* [AIM OF THE EXERCISE]: In the records that follow, locate every line with "computer" and extract it.

━━ DATASET RECORDS

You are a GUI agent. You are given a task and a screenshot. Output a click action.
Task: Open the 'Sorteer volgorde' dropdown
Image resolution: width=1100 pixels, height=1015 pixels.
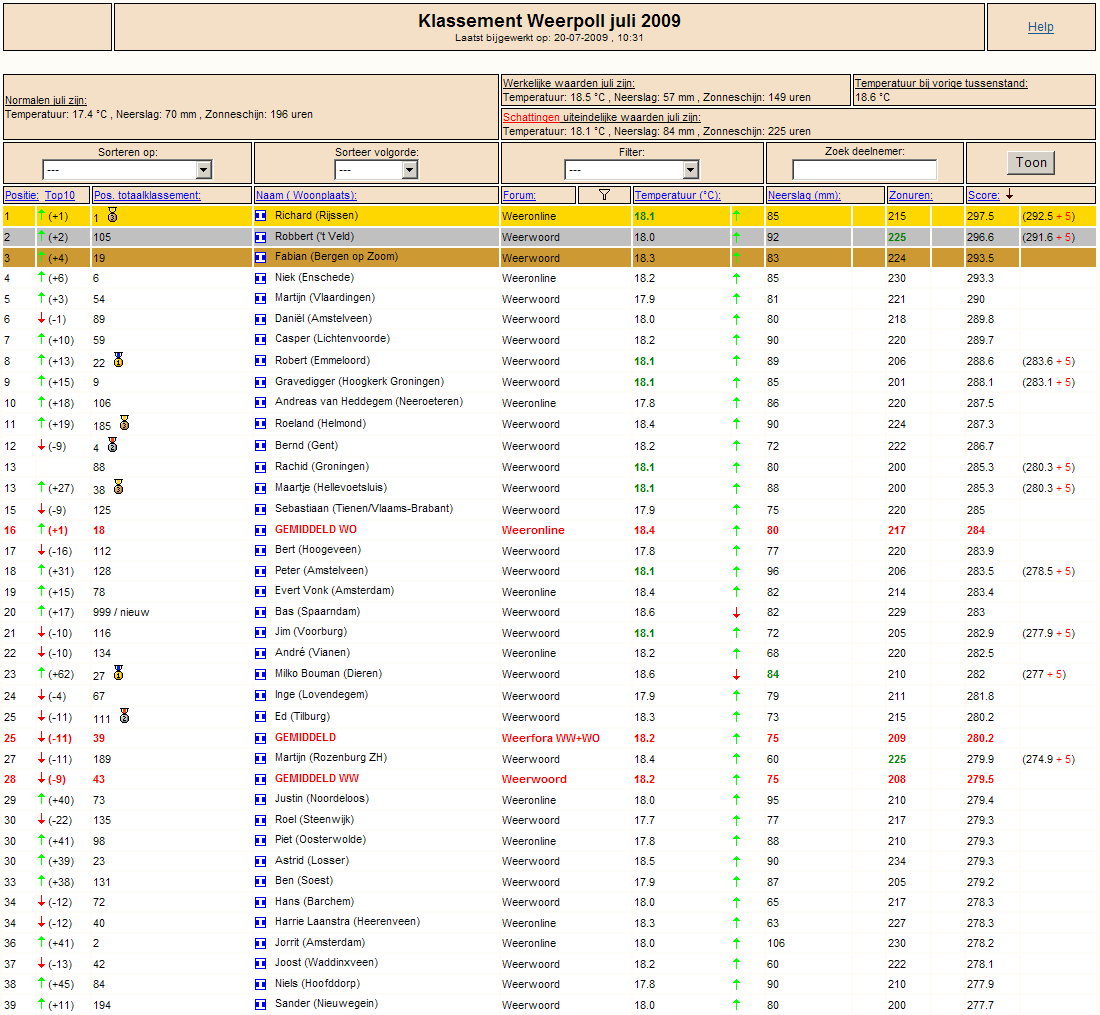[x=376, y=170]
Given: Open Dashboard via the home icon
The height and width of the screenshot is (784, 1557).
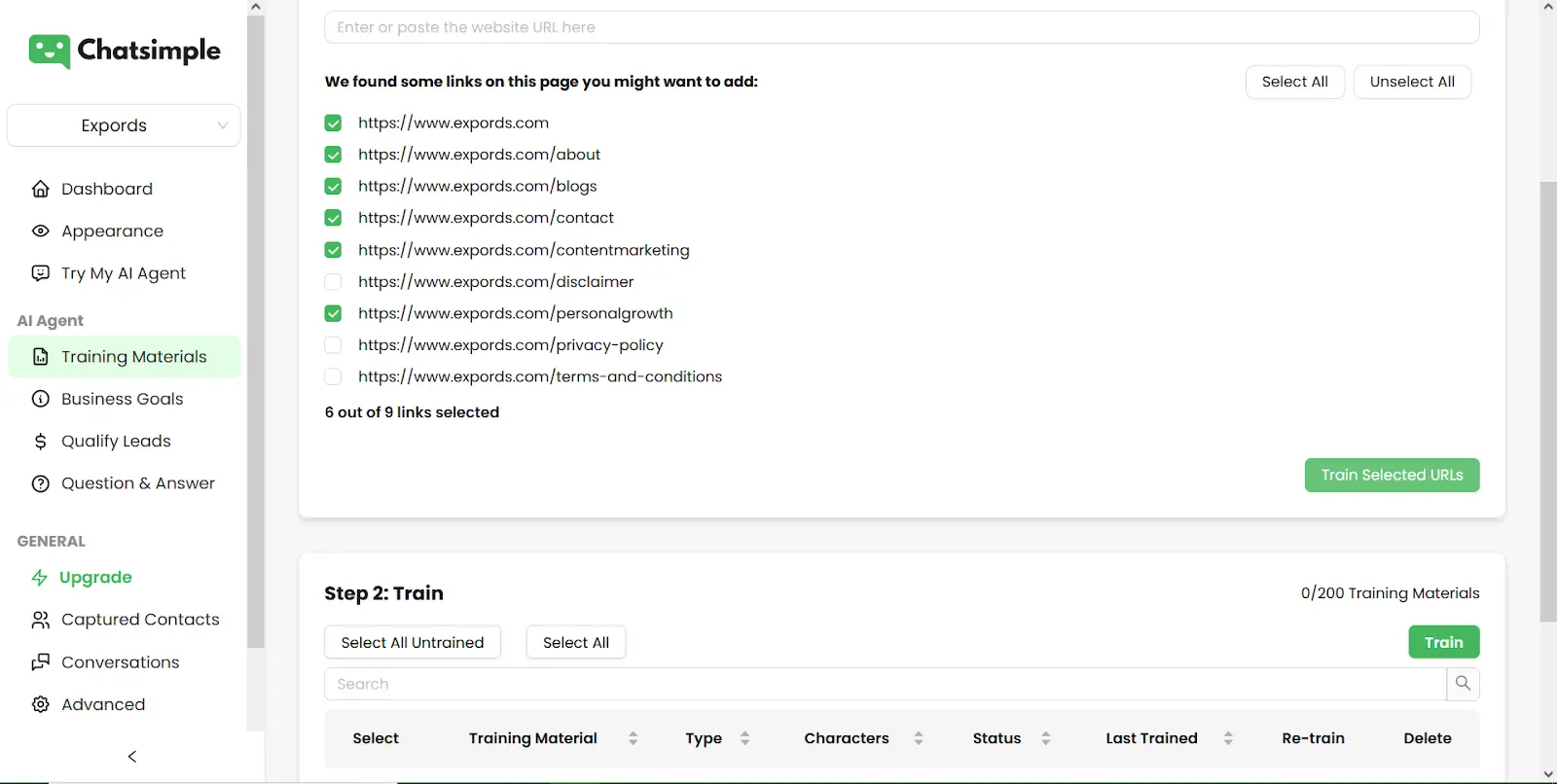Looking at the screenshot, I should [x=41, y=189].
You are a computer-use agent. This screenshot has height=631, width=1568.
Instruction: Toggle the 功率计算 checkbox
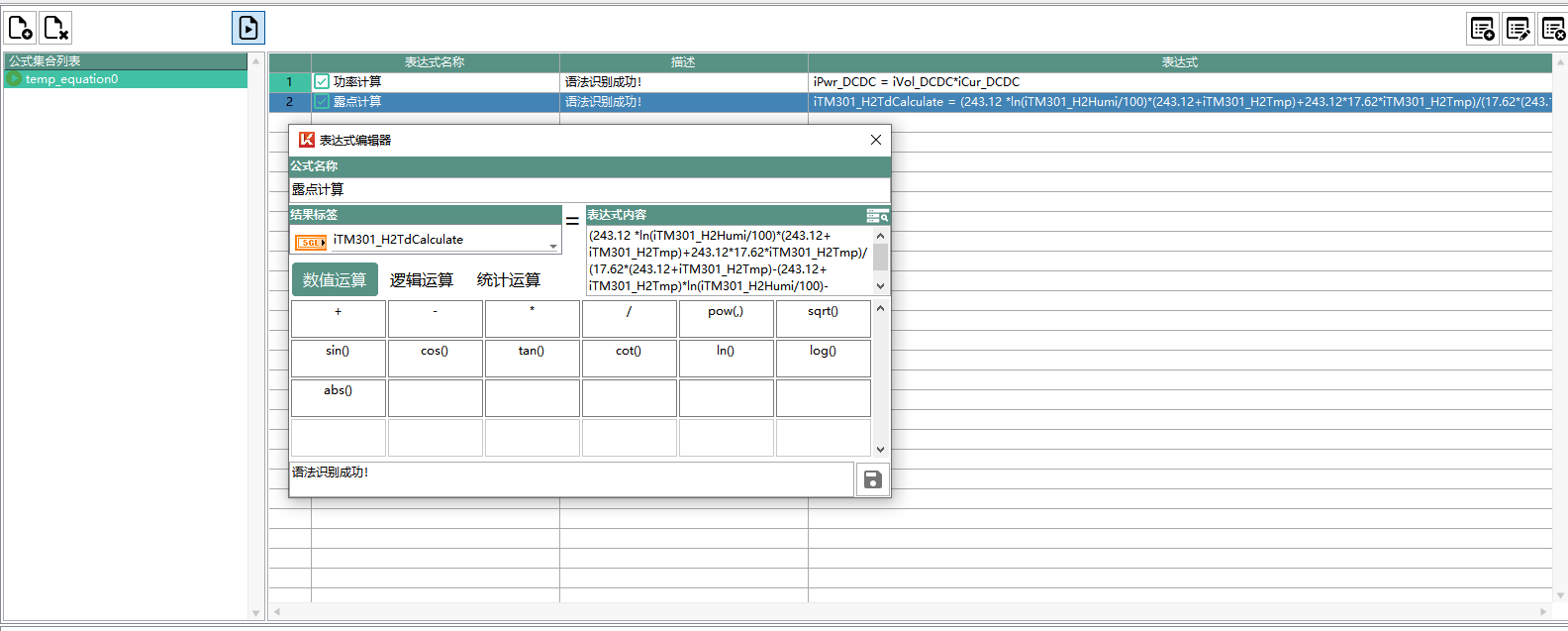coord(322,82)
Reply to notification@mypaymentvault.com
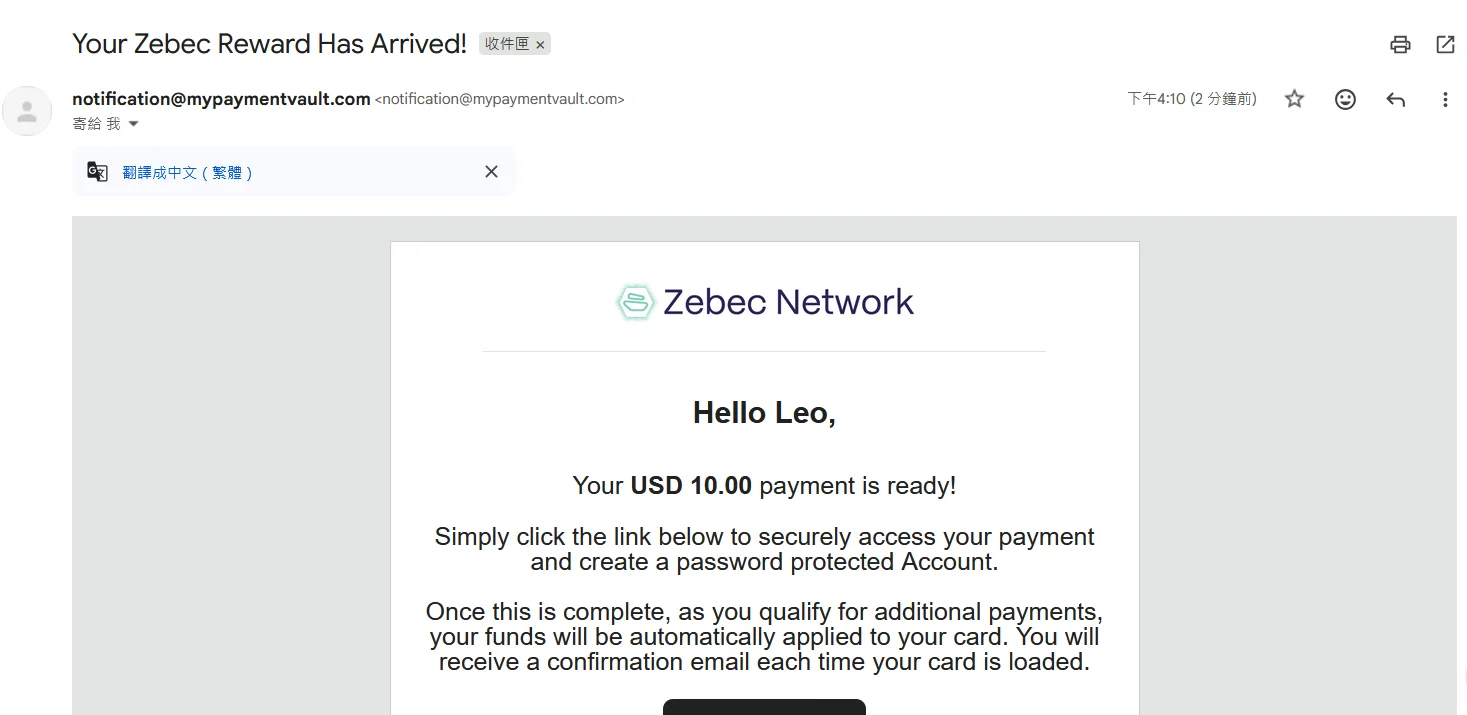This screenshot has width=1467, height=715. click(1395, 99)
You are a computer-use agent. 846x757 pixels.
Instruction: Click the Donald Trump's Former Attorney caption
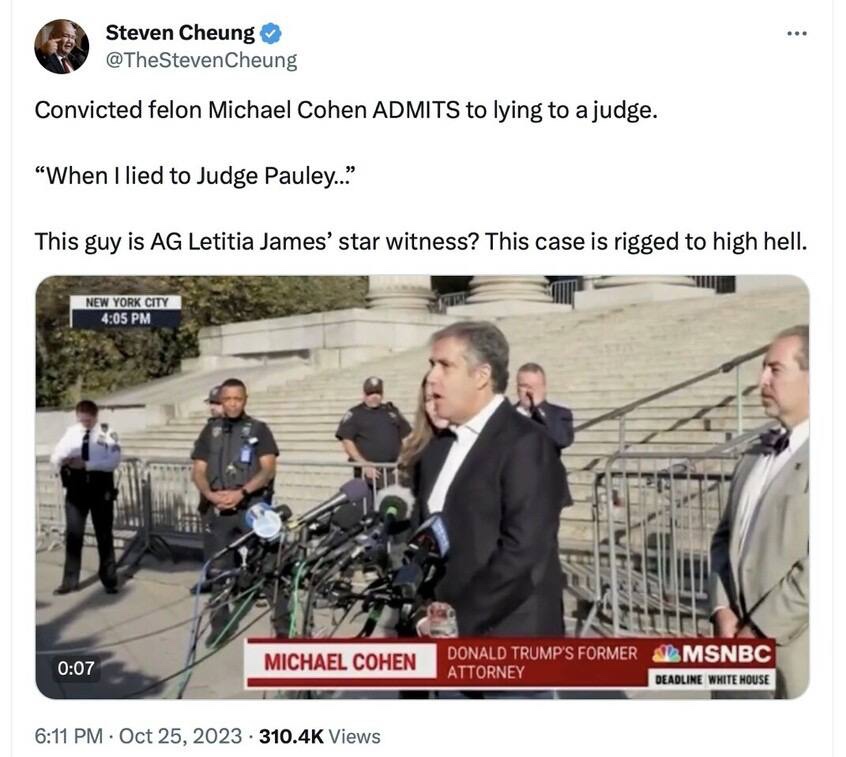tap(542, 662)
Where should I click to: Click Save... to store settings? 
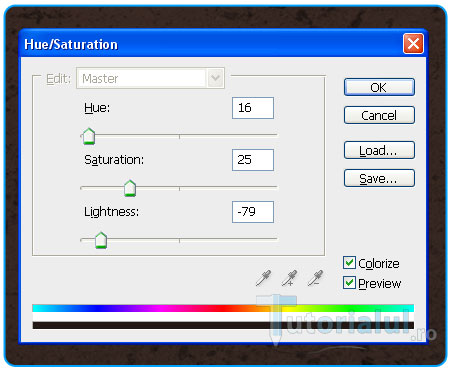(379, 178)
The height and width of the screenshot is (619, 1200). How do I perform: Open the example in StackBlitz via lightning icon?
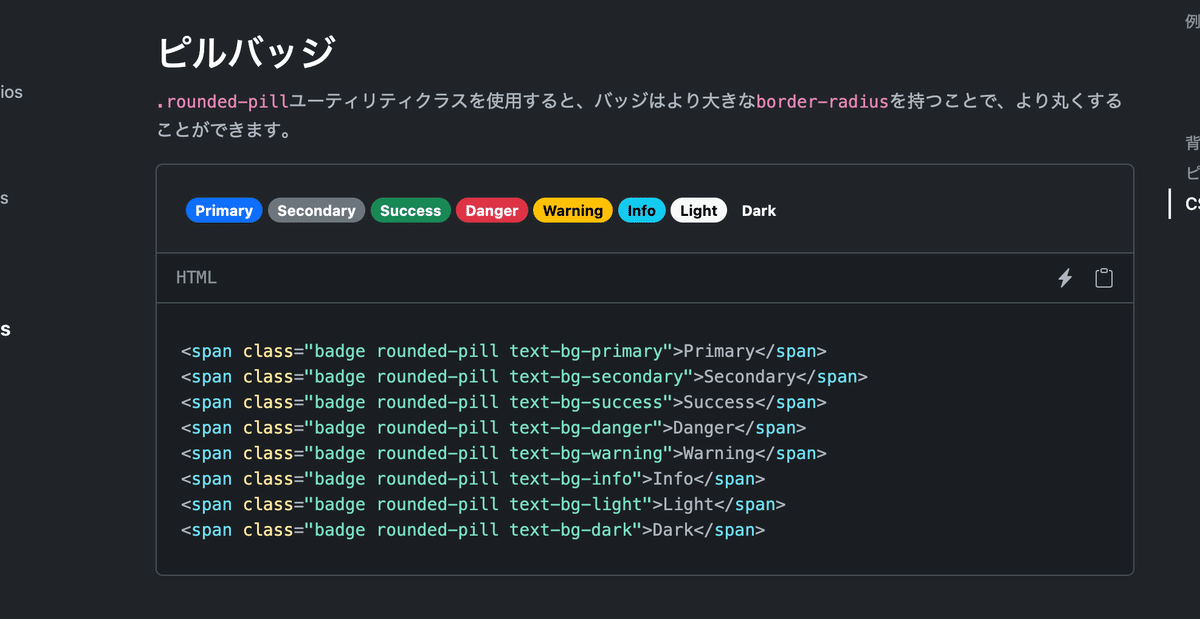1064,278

━━━━

* [OUTPUT FOR THIS TASK]:
You are a computer-use agent. This screenshot has height=631, width=1568.
You are a computer-use agent. 846x757 pixels.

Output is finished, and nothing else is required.